Great oil and is probably the best, But at 3 times the cost.And for the average driver its a waste of money.And the fact of the matter is most people dont keep their cars as long anymore . And if you have a CVT it will go long before your engine.
Moble 1 has performed great in my 2006 toyota highlander hybrid. 370,000 miles. Runs perfectly no oil burn. I am not saying the other oils are not good,moble1 does the job for me.
Most experts agree that the best oil is the one you change more frequently. In other words a $ 25 oil changed at 5,000 mile intervals is better than a $ 50 oil changed every 8,000 miles.
@@notsofast5495 Extended oil intervals are really only applicable if driving conditions meet very stringent requirements, i.e. mostly motorway miles driven at a constant speed. City driving with constant start-stops, heavy-load towing, mountainous terrain, extreme operating temperatures, frequent cold starts, anything that stresses the engine will shorten the lifespan of the oil by half. I use Total oil for my diesel engine and this is what is recommended on their long life oil for my specific engine known to suffer from oil dilution: 12,500 miles when ideal conditions are met, otherwise half. Where I live in Europe extended oil intervals on German cars are very common, generally 18,650 miles or 30,000 km.
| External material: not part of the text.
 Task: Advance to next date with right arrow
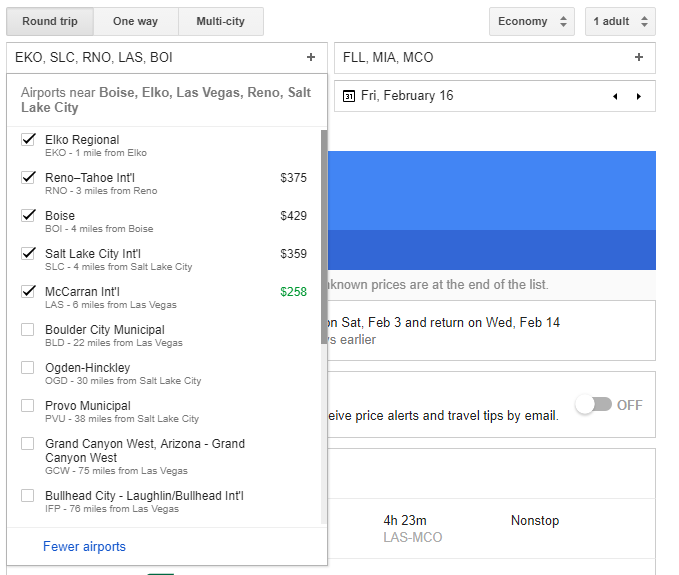point(639,96)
But once the car is no longer under warranty most mechanics strongly recommend oil changes at half the interval, 9,325 miles or 15,000 km with long-life oil which seems to be a sensible compromise for the average user.
I use Amsoil Full synthetic 0w-20 in my 2014 Lexus is350 F-Sport, peace of mind knowing that my engine is getting the best care that’s available! I’ll never switch!
I've been using cheapest synthetic oil from costco kirkland or walmart supertech for 18 years for my 3 vehicles is still running fine. Just change oil every 5000miles.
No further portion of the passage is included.